Access to PrEP is painfully and shamefully limited because of Gilead’s monopoly pricing and product hopping and because of the government’s failure to set up a PrEP program that could serve the interests of all 1.2 million people in the U.S. needing immediate access to affordable PrEP.  Instead, Gilead has tried to pull the wool over our eyes by “donating” a limited supply of PrEP for just 200,000 persons over the next ten years, aided and abetted by the Trump administration which has recently given $6 million to Gilead to distribute a small quantity of its “free” PrEP to just 4,250 patients – that’s a whopping $1412 per person!  

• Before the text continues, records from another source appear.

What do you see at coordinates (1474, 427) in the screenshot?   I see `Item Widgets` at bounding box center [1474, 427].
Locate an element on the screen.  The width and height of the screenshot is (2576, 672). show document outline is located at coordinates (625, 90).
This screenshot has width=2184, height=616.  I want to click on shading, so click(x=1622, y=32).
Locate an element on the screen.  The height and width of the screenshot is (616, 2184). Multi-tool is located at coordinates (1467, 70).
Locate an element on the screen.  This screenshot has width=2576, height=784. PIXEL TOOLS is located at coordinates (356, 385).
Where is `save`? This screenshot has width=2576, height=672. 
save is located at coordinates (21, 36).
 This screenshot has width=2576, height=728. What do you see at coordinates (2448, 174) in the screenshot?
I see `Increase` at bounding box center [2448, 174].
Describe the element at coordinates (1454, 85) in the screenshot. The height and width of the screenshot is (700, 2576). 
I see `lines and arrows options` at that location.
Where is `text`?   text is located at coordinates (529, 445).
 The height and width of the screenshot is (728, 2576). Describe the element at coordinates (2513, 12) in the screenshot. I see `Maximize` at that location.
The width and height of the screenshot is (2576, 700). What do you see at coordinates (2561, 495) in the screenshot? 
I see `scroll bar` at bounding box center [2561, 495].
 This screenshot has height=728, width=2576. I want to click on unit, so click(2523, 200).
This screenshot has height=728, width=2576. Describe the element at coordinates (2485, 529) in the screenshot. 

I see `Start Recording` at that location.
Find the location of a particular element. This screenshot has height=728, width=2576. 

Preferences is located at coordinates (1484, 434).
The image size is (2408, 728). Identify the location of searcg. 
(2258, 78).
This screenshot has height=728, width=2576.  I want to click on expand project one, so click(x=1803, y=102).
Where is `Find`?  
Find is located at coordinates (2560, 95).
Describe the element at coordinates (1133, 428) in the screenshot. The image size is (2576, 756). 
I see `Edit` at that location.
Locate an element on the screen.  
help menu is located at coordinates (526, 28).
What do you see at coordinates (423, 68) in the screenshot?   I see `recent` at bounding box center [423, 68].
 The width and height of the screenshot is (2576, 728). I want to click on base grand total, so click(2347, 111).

Rather than subsidize Gilead’s distribution, the U.S. government could use money saved from purchasing low-cost generic PrEP to appropriate money for comprehensive HIV prevention services for at-risk populations. CDC and AIDS service organizations should not be in the unenviable position of having to rely on continued high prices charged by Gilead to get dimes on the dollar of what should otherwise be appropriated by Congress on a sustainable basis.